What is needed>
Copy out the lines in the records from the line with "is (866, 2247)." up to and including the line with "y-tick-label: 0.00 is", keeping every word unchanged. Leave the pictures out of your copy.

Provided records>

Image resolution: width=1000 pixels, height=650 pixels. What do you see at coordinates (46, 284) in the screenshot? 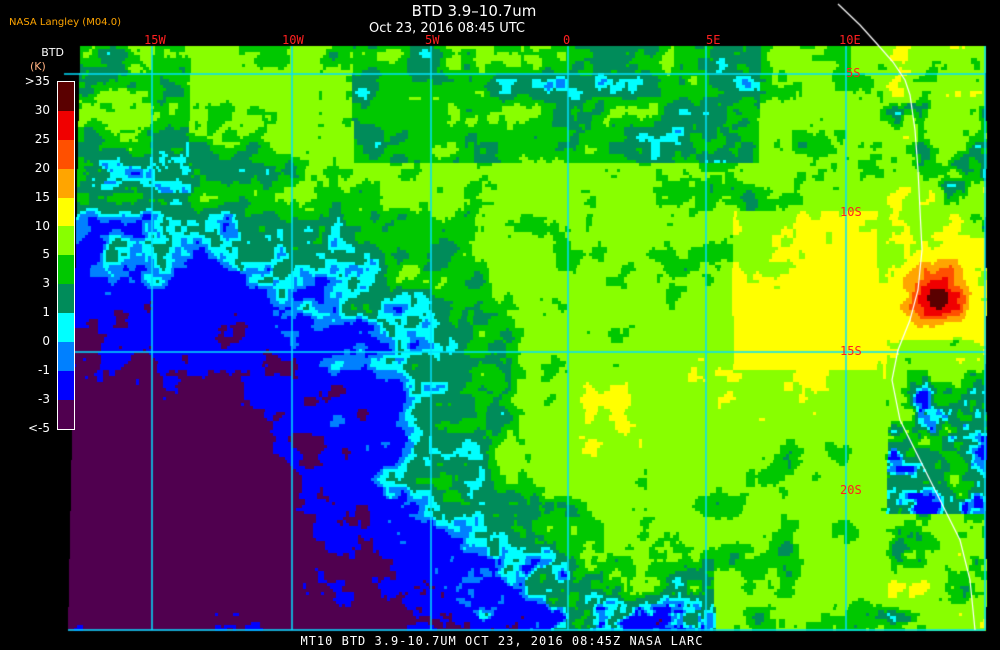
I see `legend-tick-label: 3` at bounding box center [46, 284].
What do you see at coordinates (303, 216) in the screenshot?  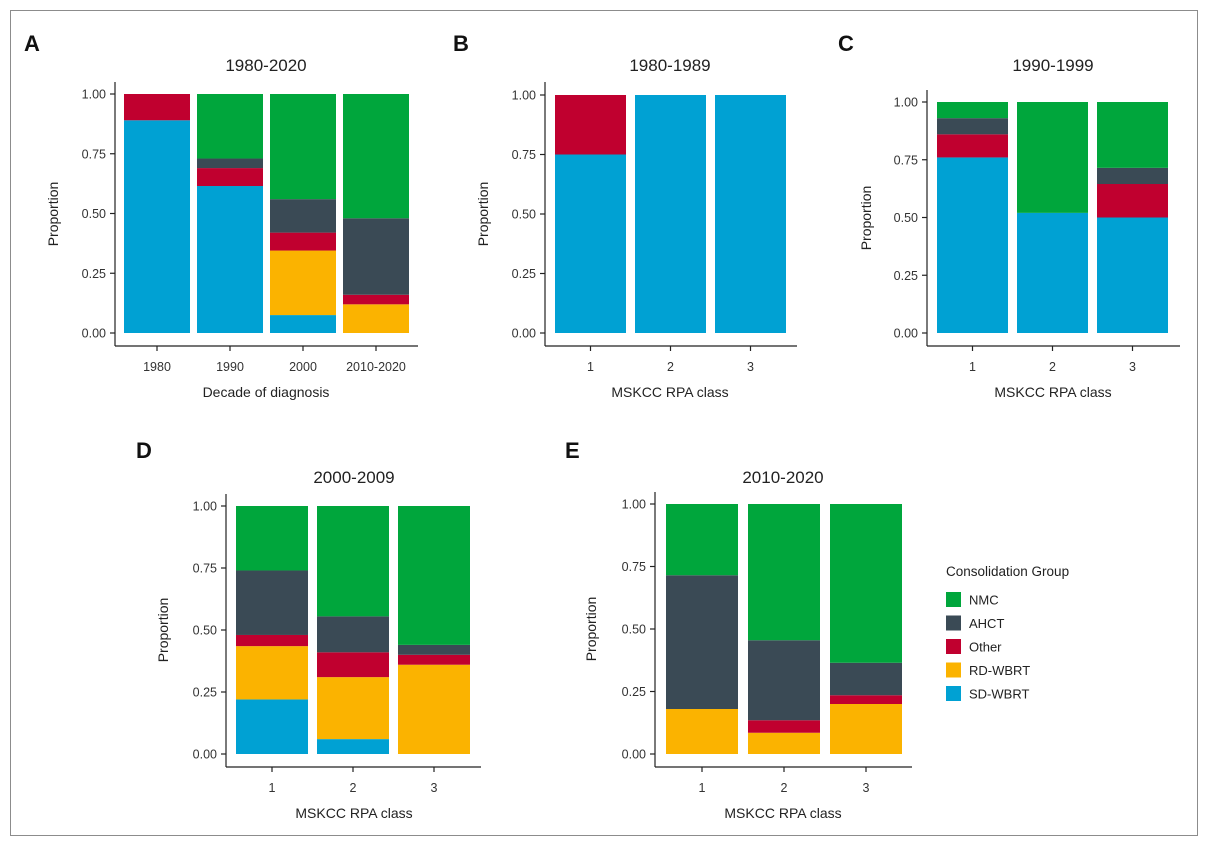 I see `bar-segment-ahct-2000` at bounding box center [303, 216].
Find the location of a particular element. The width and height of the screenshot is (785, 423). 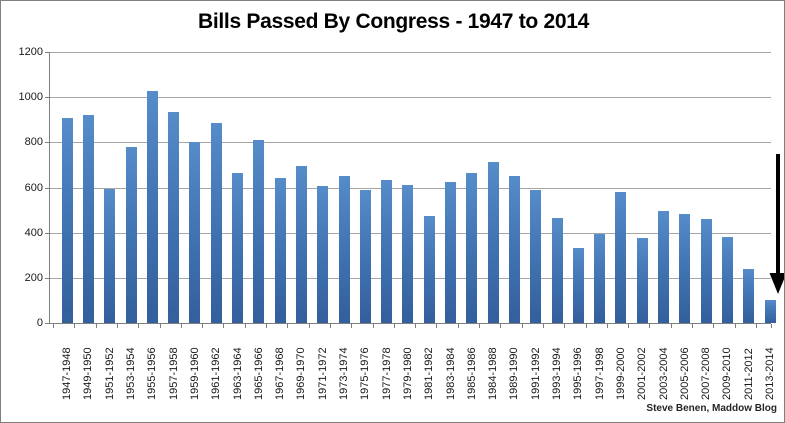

...

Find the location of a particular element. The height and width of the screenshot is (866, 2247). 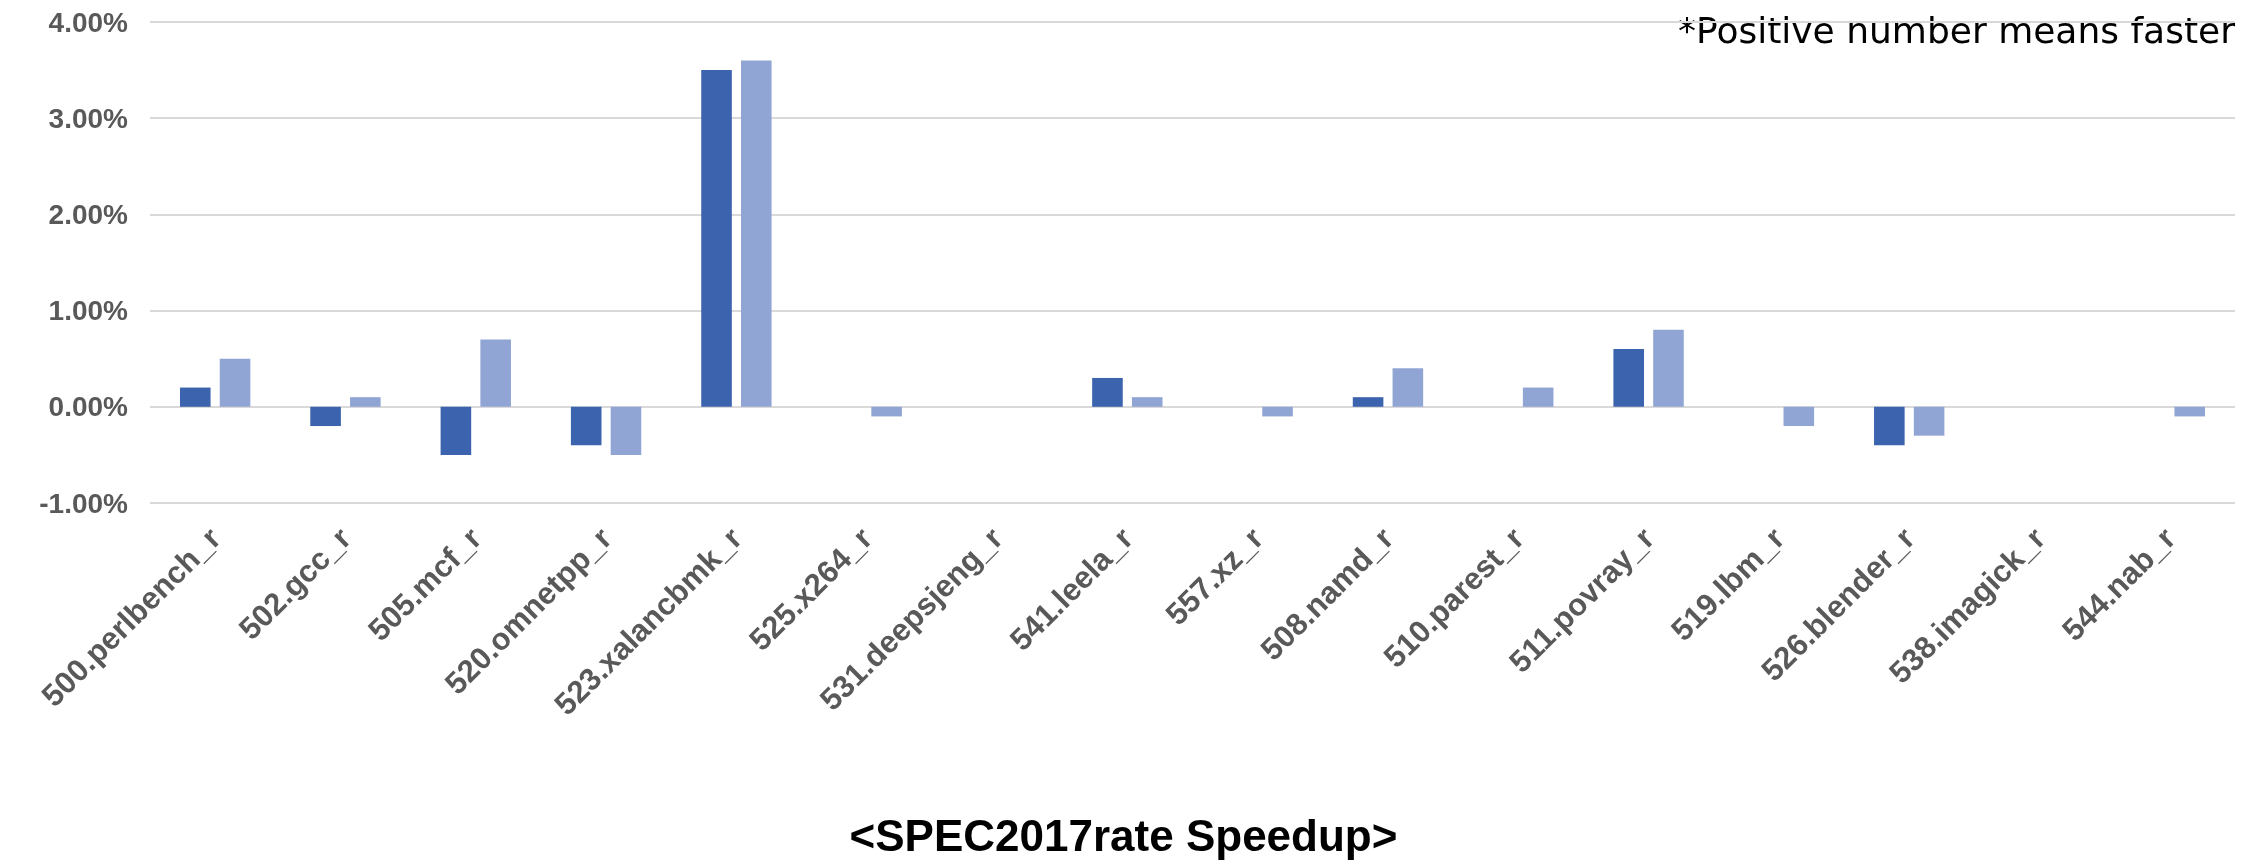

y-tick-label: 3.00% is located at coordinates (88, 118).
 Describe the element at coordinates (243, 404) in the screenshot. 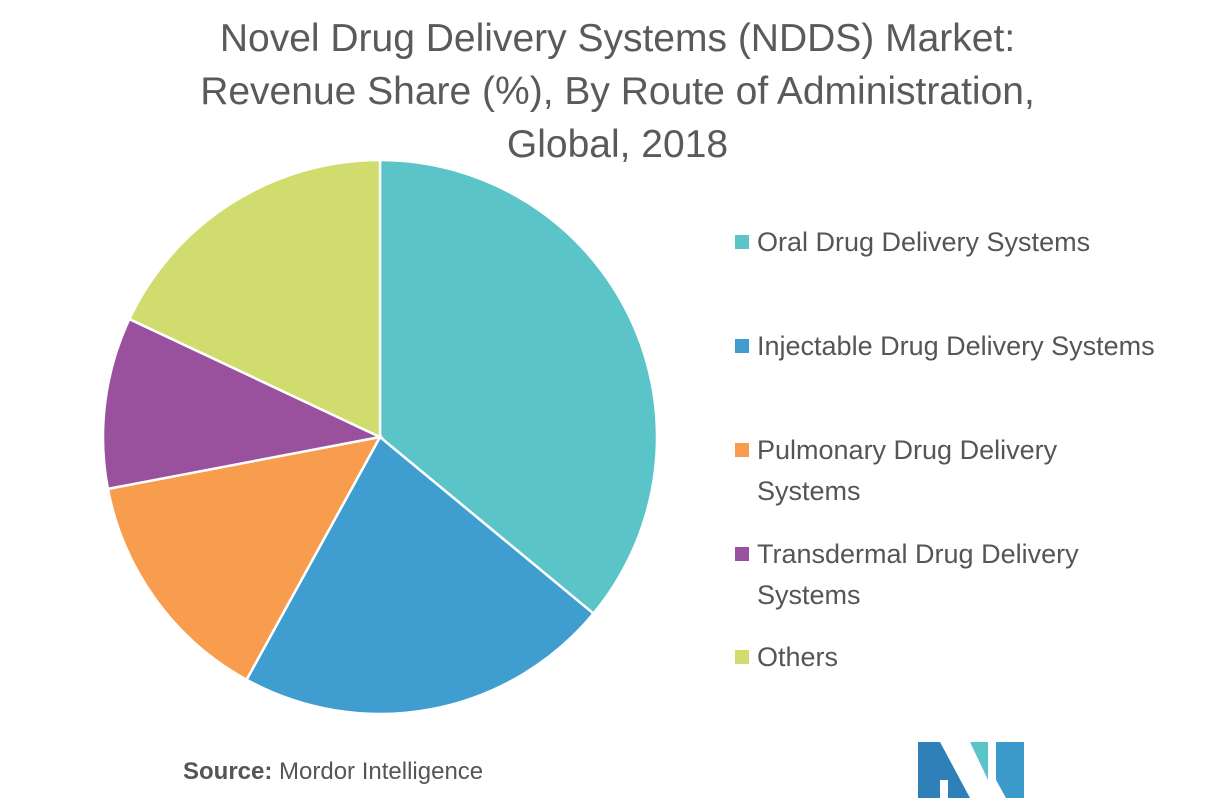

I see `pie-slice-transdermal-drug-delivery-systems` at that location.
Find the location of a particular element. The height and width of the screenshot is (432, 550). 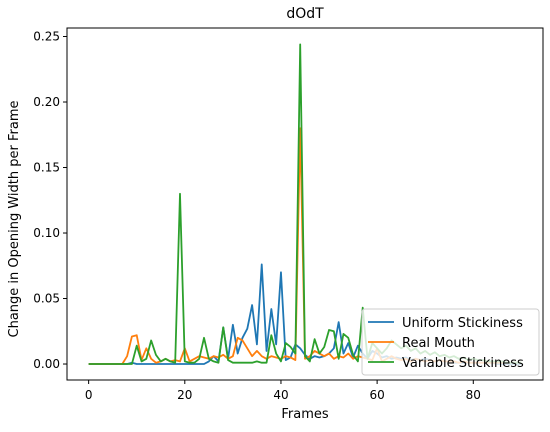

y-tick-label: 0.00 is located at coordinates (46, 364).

Solution to this problem>
Find the location of a particular element. The height and width of the screenshot is (866, 2247). 

y-tick-label: 3.00% is located at coordinates (88, 118).
 Describe the element at coordinates (243, 404) in the screenshot. 

I see `pie-slice-transdermal-drug-delivery-systems` at that location.
Find the location of a particular element. The height and width of the screenshot is (432, 550). 

y-tick-label: 0.00 is located at coordinates (46, 364).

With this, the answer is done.